Start of Dataset
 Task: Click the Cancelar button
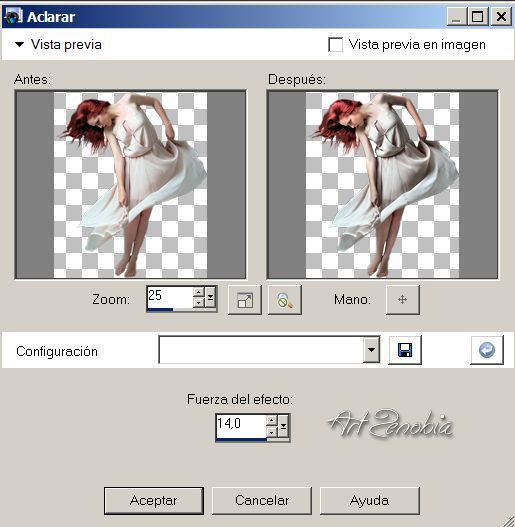tap(262, 500)
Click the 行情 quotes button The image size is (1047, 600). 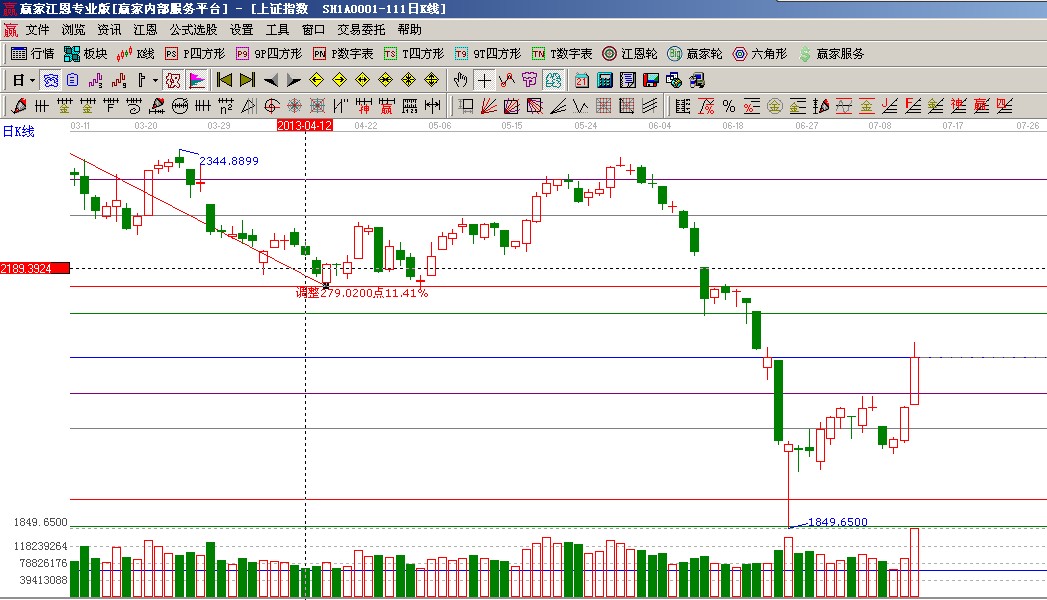(32, 54)
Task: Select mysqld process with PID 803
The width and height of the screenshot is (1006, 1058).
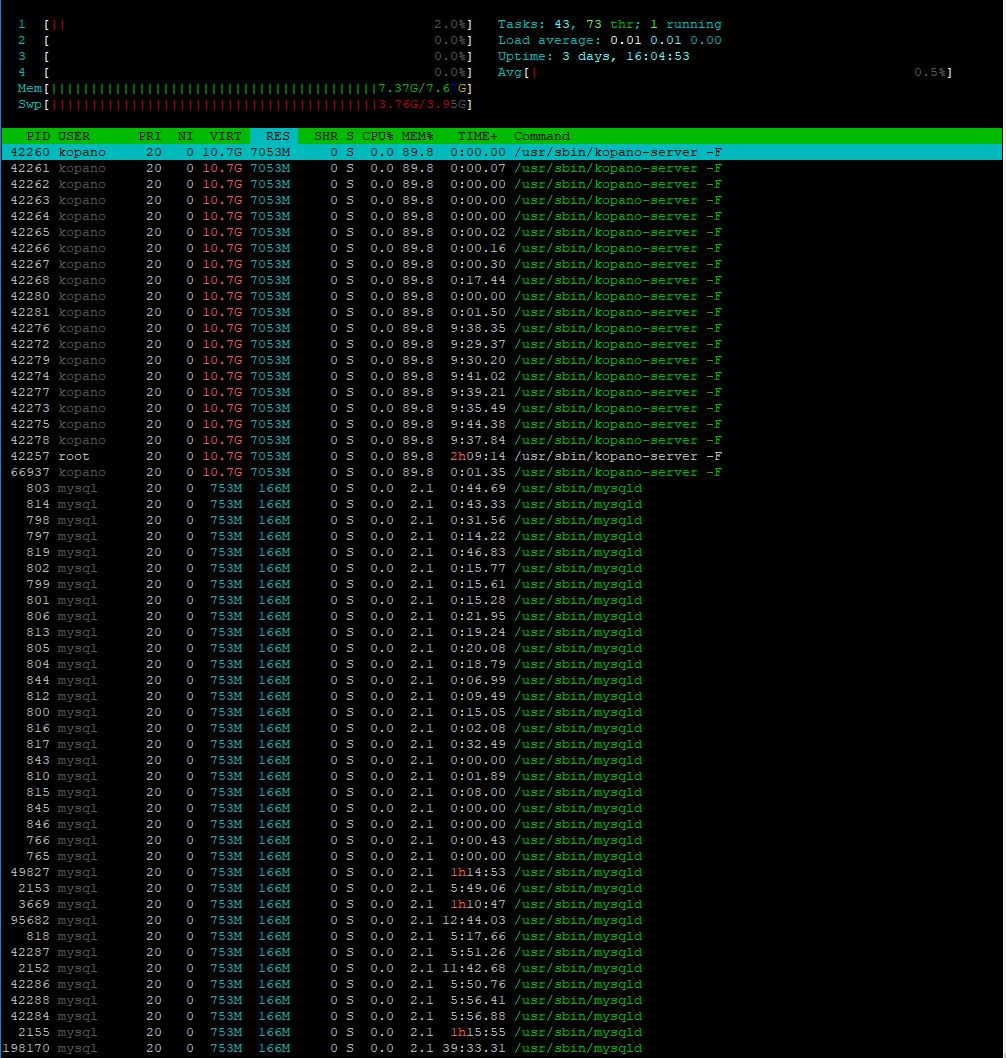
End of Dataset
Format the lines from the one containing "Task: Select mysqld process with PID 803" through the end of the records as a JSON list of strings, one string per line, with blank lines omitted. Leave the pictures out of the answer.

[
  "Task: Select mysqld process with PID 803",
  "The width and height of the screenshot is (1006, 1058)."
]